Among the other large brokerages, Wells Fargo Advisors held a slower but steady pace, while UBS Wealth Management U.S. made no effort to keep up, taking itself out of the hiring game.

Morgan Stanley Smith Barney brought in about 120 advisers, while Merrill Lynch added 100. Wells Fargo Advisors recruited 55 brokers and UBS took in about 10. "The strategy depends on what stage the company is in," said Bob Ellis, principal in the wealth management group at the consulting firm Novarica, a division of Novantas LLC.

John Shields, principal and co-founder of MainStay Consulting Group, said the acquisitions and joint venture completed this year at Merrill, Morgan Stanley Smith Barney and Wells Fargo Advisers are still settling in. "Let's wait a few more months until we declare an ultimate winner or loser" in terms of recruiting, he said. "Things are still in a state of flux."

UBS is at a different place. The firm's U.S. brokerage is undergoing management changes, letting go of lower producers and training some managers to be producers again. "They are preoccupied with pruning the tree, so they are going to be more 'opportunistic' in their hiring," Ellis said.

Dennis Gallant, the president of Gallant Distribution Consulting, which does consulting and research for financial services firms, said the three other wire houses have defined their strategies, with the completion of their acquisitions and joint venture. "UBS is further behind that curve," he said, and may be "just letting attrition take its effect." While UBS obviously does not want to lose top producers, he said, it might not want to add a lot either because of the cost.

UBS' new wealth management head, Robert McCann, said in an interview that the brokerage's strategy is focusing on retaining its advisers rather than dishing out big payments to bring in new ones.
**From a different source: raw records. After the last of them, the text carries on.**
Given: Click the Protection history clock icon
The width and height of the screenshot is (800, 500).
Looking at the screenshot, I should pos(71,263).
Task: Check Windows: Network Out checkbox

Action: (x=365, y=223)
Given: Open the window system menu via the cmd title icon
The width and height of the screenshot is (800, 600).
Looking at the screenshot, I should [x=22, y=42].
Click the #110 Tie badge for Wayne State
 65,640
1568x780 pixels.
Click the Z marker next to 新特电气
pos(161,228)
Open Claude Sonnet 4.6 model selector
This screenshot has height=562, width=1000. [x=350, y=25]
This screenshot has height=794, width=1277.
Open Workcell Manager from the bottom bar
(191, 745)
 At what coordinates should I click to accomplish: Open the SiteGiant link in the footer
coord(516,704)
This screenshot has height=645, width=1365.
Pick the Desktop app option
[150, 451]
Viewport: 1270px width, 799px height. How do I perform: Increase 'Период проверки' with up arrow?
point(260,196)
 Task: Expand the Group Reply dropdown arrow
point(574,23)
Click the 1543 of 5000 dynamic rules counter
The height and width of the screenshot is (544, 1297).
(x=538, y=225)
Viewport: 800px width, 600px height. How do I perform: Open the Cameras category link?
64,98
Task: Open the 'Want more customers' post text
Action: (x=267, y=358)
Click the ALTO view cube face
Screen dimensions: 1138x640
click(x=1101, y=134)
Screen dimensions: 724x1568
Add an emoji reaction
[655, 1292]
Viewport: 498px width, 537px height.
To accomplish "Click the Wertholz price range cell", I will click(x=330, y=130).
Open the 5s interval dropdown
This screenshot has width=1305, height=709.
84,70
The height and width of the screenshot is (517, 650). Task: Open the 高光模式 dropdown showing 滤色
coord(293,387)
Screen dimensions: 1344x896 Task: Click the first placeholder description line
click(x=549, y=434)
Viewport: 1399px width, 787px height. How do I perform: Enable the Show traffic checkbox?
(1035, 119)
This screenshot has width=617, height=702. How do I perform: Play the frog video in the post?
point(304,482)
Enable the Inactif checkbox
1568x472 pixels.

Representatives for Wells Fargo Advisors and Morgan Stanley Smith Barney declined to comment on Discovery's data. A Merrill spokeswoman said it does not share monthly recruiting data and declined further comment. A UBS spokesman disputed Discovery's numbers, but would not provide other data.

Discovery's data is not exact because it is not reported publicly by the firms. The reports sometimes include moves from the previous month because of a lag time in gathering information.

Overall, the movement of advisers from the top-four brokerages continued to decline, falling for the third straight month in October, according to Discovery. More than 320 brokers left from the four major firms in October, down roughly 5% from September.

Shields attributed the lack of significant movement to brokers still feeling a little woozy after the uncertainty in the stock market over the past year. Also, many advisers received retention packages this year, which have tied them down for several more years.

Gallant said there is a correlation between the S&P 500 index and hiring at wire houses rather than brokers choosing to go independent. "You always see a rise in independence in a recession or a down market," he said. That reverses with wire houses attracting more talent when financial markets improve.